I love wearing a suit, love winning at Rocketball. I love to wear pants. I love women. Everyone can see through me. I am a fraud.

Pull it together, May . . .

I adjust the microphone, and it squeals again.

I begin. “In reviewing the revenue and expense projections for the next year . . .” My voice sounds too low. I am a sinner. Everyone knows. I wipe the sweat from my brow, clear my throat, try again. “In reviewing the numbers, Randal Watson and I have discovered an unfortunate trend. . . . ”

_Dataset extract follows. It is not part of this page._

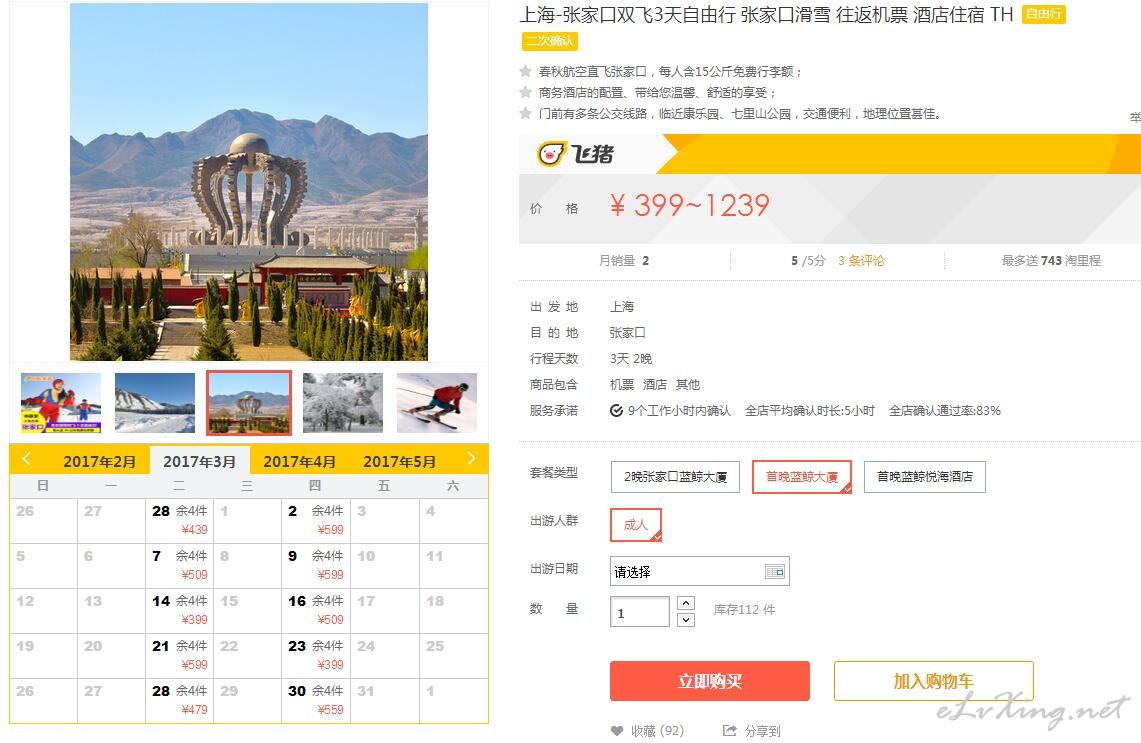Select the skier thumbnail image
Screen dimensions: 1141x743
tap(437, 403)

The pause seems to last a decade as I build up the courage finish. “It appears that in the next fiscal year, N-Corp is projected to suffer a considerable financial loss.”

I expected a long, stunned silence, a few outraged questions, laughter and disbelief, maybe then a vigorous discussion.

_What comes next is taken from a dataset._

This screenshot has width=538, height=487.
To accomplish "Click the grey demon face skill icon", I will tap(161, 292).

But the words are barely out of my mouth when all hell erupts around me.

—Chapter ØØ4—

The explosion sends a tongue of flame
through the double doors in the back of the auditorium, and everyone in the room screams as one. Shards of glass glitter past, like a hail of diamonds. People are panicking, slamming into one another, screaming, rolling on the floor to put out burning suit jackets and skirts. To my left, a small army of security squadmen has appeared seemingly from nowhere, wearing helmets and bearing riot shields. They’ve positioned themselves between the board members and the hysterical crowd. Already, my father is being hustled out of the room, followed by Jimmy Shaw and Blackwell. That’s all I see before a curtain of smoke rolls in and obscures everything around me. Half blind, choking on the hot, dusty air, I stumble down the steps, away from the podium.

“Randal?” I shout. “Randal?”

He’s my only friend. Other than my dad, he’s the only one in the room who I have to make sure gets out of this alive. But this was his seat, I’m sure of it, and he’s already gone. I look around, searching for him, but everywhere I turn it’s the same: roiling, billowing smoke, churning limbs of fleeing tie-men, shrill screams, fluttering flames.

Then, suddenly, there’s a hand gripping my elbow. I turn and see her, and that’s when I finally panic. Hazel eyes bloodshot with smoke, strawberry-blonde hair disheveled.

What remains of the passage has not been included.